> _Exercise goal_
Render everything from the line containing "Image resolution: width=1444" down to the line containing "pyautogui.click(x=488, y=163)" as a two-column CSV with the headers request and answer. Give one row per record, put each value in a single quoted field, and replace line breaks with spaces.

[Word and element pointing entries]

○ ○ ○ ○ ○

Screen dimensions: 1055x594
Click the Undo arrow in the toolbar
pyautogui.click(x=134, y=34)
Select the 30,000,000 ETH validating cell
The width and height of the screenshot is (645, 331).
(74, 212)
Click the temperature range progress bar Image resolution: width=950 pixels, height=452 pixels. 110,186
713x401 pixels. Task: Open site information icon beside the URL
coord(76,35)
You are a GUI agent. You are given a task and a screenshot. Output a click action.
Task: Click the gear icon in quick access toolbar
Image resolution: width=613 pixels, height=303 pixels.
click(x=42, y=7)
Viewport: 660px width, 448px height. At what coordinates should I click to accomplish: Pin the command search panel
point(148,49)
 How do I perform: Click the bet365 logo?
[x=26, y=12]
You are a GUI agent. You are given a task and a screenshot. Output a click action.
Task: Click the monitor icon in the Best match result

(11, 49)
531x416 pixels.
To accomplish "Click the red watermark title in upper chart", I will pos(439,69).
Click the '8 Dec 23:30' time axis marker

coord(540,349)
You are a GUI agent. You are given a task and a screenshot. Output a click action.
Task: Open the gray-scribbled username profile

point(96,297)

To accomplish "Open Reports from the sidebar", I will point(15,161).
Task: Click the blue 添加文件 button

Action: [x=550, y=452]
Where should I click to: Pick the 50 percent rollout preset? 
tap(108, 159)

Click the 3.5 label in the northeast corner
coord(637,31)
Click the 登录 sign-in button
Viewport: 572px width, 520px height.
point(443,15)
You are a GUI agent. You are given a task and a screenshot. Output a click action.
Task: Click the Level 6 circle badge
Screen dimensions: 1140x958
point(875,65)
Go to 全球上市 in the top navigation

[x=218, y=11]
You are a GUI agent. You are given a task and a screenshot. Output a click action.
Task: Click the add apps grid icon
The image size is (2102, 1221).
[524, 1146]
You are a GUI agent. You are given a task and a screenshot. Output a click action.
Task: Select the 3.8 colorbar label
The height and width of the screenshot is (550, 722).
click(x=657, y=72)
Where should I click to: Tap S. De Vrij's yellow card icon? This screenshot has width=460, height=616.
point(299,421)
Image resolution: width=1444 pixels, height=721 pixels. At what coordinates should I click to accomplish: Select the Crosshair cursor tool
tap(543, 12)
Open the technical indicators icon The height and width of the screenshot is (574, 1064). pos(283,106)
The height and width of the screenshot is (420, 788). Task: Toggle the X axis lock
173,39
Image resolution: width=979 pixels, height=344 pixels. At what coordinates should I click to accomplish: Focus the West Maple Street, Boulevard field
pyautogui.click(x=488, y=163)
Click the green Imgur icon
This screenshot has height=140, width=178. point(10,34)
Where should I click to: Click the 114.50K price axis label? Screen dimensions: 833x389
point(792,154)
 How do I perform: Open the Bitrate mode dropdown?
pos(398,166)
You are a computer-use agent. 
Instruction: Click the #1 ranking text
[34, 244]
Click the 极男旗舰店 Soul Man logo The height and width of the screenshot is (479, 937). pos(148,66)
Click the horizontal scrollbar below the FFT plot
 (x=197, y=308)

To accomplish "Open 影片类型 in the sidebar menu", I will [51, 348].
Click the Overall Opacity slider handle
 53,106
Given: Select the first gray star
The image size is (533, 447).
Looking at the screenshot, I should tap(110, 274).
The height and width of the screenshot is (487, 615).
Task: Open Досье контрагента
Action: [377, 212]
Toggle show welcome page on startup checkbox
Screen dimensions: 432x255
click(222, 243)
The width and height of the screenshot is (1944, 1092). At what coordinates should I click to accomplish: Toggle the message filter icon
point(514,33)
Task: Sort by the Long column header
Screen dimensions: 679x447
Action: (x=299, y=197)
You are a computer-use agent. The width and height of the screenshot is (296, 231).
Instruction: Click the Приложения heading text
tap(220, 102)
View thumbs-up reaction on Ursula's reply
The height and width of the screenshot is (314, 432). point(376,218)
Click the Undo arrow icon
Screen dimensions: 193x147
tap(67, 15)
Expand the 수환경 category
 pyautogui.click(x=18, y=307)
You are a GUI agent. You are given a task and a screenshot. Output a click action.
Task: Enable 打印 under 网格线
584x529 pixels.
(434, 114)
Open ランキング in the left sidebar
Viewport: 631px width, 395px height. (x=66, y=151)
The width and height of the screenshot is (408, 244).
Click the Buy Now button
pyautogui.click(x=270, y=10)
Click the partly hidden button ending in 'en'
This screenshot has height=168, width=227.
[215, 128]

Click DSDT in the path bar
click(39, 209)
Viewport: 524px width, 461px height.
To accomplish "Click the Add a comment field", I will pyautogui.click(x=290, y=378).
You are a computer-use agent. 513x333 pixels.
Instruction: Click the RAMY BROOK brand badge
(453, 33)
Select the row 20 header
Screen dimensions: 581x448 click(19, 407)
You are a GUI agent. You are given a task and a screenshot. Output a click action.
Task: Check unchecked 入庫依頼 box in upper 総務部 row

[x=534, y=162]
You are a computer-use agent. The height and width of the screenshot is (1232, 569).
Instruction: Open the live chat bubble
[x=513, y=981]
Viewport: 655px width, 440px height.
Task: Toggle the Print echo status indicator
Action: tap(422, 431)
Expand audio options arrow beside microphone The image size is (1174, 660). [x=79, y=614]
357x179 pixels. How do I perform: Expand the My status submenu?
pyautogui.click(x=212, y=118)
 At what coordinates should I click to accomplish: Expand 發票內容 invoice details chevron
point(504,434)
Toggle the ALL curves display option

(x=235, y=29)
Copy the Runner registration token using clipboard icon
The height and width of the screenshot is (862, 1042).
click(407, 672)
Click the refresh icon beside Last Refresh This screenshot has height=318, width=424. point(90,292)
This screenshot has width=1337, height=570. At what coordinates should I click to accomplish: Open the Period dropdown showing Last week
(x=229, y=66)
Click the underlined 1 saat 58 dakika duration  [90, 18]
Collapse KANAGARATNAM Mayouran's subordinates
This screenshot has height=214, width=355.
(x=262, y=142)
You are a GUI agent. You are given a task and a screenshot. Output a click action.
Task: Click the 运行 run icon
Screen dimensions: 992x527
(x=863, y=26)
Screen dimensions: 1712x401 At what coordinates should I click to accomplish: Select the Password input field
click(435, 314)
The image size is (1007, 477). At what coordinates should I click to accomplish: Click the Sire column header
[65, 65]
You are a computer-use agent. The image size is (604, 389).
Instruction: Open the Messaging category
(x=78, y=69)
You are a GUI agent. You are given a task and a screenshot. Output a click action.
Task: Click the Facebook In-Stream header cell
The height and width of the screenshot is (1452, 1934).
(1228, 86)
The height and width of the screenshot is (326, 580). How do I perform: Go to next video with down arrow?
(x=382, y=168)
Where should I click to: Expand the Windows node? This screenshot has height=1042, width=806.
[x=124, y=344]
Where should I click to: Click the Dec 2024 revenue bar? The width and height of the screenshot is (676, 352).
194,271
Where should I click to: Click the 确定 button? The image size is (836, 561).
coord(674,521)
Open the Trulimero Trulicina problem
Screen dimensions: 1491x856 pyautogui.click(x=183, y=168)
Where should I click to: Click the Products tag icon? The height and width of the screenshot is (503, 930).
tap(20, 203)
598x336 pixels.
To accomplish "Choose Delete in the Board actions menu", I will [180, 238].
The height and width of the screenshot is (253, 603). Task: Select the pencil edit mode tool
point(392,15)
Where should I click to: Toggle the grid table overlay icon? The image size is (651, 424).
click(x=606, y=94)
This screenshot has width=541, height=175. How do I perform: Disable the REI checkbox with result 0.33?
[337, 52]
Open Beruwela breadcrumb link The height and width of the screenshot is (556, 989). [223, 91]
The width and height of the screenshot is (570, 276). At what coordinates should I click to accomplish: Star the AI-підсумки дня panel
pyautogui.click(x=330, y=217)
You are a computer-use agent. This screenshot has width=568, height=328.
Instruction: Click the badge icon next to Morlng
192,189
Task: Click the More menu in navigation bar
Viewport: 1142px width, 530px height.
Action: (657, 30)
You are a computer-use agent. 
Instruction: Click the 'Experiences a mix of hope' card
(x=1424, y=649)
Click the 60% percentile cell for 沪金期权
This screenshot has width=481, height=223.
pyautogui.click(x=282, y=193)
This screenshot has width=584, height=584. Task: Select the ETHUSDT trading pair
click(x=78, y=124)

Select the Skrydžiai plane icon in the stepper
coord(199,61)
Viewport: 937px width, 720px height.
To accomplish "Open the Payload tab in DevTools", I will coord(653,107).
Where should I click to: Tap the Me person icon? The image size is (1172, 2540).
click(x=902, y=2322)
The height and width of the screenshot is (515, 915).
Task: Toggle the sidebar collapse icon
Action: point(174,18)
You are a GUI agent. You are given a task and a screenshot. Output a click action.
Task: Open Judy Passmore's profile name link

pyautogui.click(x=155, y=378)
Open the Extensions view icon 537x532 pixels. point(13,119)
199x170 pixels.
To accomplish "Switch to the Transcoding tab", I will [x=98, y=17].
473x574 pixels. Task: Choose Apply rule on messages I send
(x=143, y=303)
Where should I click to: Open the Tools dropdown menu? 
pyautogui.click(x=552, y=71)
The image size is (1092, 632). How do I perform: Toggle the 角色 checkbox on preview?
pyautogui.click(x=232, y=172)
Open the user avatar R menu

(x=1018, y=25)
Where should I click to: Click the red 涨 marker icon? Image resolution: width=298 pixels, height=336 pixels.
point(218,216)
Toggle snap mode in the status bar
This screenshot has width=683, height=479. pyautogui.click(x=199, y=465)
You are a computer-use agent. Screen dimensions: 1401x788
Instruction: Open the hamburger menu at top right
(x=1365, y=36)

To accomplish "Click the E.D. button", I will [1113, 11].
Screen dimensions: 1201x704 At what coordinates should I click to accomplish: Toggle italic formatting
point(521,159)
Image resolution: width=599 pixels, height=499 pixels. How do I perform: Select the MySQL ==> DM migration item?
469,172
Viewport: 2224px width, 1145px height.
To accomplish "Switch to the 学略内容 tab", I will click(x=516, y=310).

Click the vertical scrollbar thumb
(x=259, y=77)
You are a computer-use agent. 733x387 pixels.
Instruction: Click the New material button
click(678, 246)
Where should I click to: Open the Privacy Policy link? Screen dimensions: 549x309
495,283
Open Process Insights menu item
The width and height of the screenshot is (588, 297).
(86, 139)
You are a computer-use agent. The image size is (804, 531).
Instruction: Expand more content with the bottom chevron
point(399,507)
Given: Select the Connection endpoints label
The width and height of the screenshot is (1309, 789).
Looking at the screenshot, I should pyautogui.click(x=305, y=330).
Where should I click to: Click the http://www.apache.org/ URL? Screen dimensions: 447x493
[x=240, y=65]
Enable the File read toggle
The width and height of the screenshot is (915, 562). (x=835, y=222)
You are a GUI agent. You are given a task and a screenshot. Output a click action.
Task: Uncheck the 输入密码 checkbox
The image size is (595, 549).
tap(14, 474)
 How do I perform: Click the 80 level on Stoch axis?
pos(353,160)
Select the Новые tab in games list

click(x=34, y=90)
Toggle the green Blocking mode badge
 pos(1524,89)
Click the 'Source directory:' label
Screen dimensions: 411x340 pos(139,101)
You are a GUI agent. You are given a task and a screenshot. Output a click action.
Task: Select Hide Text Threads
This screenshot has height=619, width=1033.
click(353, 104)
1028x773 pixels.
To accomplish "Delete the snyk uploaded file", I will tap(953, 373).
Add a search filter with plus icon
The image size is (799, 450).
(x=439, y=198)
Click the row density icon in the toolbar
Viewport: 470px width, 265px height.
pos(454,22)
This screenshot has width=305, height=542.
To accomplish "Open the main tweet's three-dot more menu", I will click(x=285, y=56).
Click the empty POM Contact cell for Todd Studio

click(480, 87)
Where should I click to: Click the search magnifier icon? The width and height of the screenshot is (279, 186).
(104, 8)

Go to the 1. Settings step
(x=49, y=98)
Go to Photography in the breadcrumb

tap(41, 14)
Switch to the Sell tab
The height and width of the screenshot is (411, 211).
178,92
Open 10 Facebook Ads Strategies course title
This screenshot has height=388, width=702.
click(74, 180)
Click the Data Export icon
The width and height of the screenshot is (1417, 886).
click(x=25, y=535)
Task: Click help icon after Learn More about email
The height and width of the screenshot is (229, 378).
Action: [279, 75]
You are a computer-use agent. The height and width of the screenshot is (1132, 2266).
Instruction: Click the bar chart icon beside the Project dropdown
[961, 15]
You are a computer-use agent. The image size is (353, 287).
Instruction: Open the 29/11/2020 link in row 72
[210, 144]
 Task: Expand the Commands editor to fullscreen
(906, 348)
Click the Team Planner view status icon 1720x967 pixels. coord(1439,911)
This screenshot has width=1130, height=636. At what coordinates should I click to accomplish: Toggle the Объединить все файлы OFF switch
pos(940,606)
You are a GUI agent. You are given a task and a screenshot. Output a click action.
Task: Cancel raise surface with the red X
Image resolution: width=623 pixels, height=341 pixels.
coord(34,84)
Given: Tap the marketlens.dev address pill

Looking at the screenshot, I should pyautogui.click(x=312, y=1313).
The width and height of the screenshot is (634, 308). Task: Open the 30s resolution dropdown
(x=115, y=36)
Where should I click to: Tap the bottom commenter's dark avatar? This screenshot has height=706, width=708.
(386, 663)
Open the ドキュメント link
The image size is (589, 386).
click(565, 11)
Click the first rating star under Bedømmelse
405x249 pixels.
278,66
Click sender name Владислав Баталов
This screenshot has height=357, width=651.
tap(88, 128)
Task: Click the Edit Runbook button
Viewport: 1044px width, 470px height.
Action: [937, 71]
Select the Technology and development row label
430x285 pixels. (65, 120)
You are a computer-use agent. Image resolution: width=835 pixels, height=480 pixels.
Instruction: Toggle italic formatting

○ ○ ○ ○ ○

> _Solution to this problem_
request,answer
"Image resolution: width=1444 pixels, height=721 pixels. At what coordinates should I click to accomplish: Select the Crosshair cursor tool","tap(543, 12)"
"Open the technical indicators icon The height and width of the screenshot is (574, 1064).","pos(283,106)"
"The height and width of the screenshot is (420, 788). Task: Toggle the X axis lock","173,39"
"Image resolution: width=979 pixels, height=344 pixels. At what coordinates should I click to accomplish: Focus the West Maple Street, Boulevard field","pyautogui.click(x=488, y=163)"